Don't InFLUence Others
Avoiding the crud this cold and flu season can be as easy as 1-2-3.
- Get a flu shot
- Wash your hands … A LOT
- Cover your coughs and sneezes
Sound simple? Surprisingly, many adults don’t do enough to stop the spread of germs. There are over 200 different viruses that cause the common cold, and each new strain of the flu leads to more than 200,000 Americans being hospitalized each year. You can stop what’s going around by following these three simple steps.

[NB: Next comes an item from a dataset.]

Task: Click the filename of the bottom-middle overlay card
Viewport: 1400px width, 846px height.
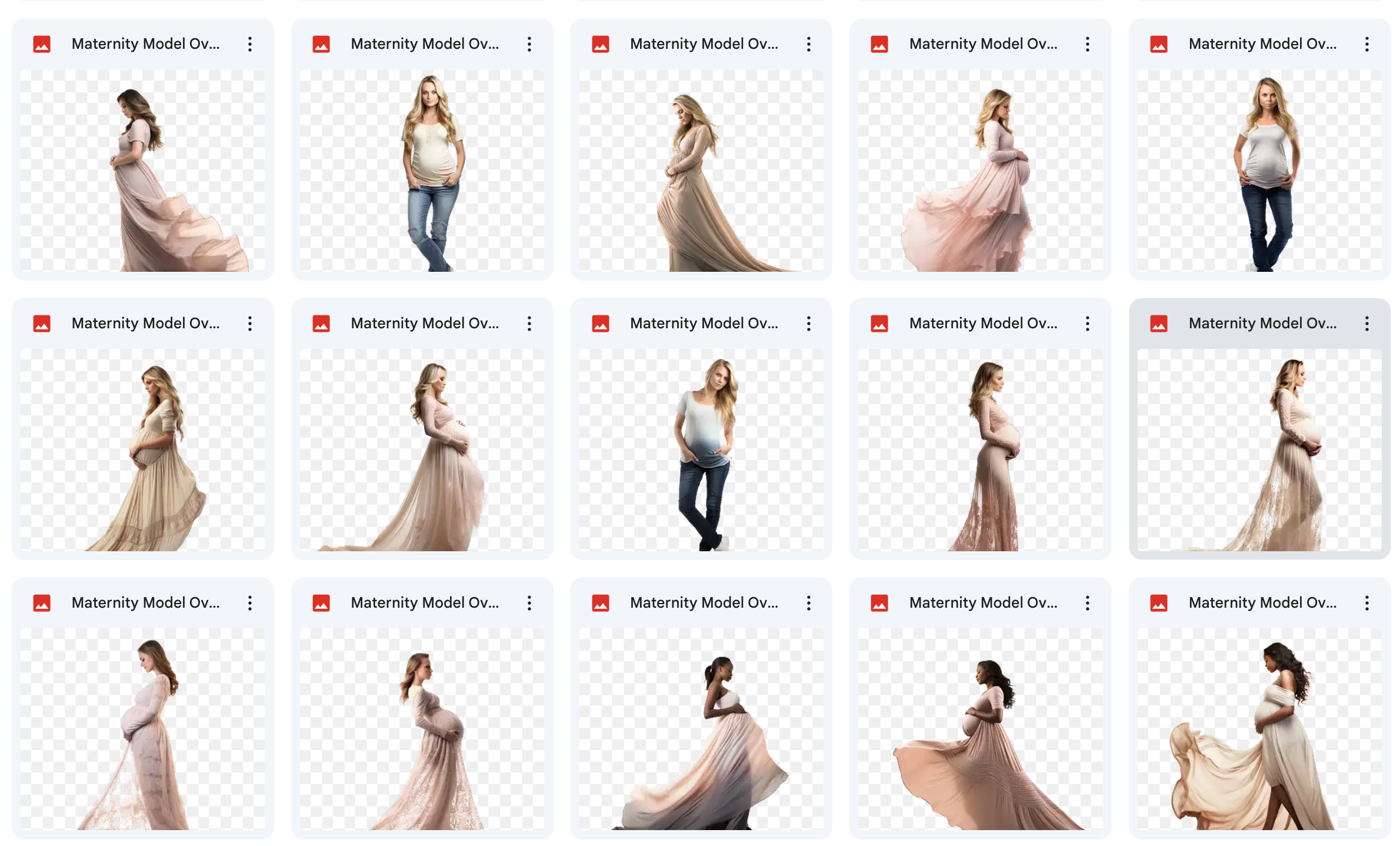Action: point(704,602)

Hit me with your best shot
Each year, the Centers for Disease Control and Prevention (CDC) estimates that 20 percent of the U.S. population will contract the flu. With only about 45 percent of people getting the vaccine, many Americans are unprotected, with a greater risk of spreading germs. A flu shot can reduce chance of getting sick by 60 percent in adults and 74 percent in children. You are protecting yourself from illness as well as those around you, such as young children, the elderly and people with chronic health conditions. The flu vaccine can also make your symptoms milder if you do get sick. Be sure to visit an in-network pharmacy or your Primary Care Physician to schedule your flu vaccine. Need to find an in-network pharmacy? *Please note that copay cost(s) may apply if other services are provided when you visit your PCP.
Clean hands, healthier you
Wash your hands for at least 20 seconds and help children do the same. If soap and water are not available, use an alcohol-based hand gel or sanitizer. Viruses that cause colds can live on your hands, and regular hand-washing can help protect you from getting sick. Avoid touching your eyes, nose and mouth with unwashed hands. It’s also a good idea to disinfect areas you often touch at home, work and school.
Run for cover
Did you know that a single sneeze can spray 100,000 germs into the air? Gross. Don’t underestimate the power of a tissue. And throw used tissues away immediately. Don’t have a tissue? Cough or sneeze into your upper arm or elbow area. Covering your mouth and nose during coughs and sneezes helps contain germs and protects others around you.
Stay home when you are sick. The more you limit your contact with others, the less you can spread germs. If you have a fever, you should stay at home and avoid people for at least 24 hours after your fever has ended. Let your body rest and recover before resuming your regular routine.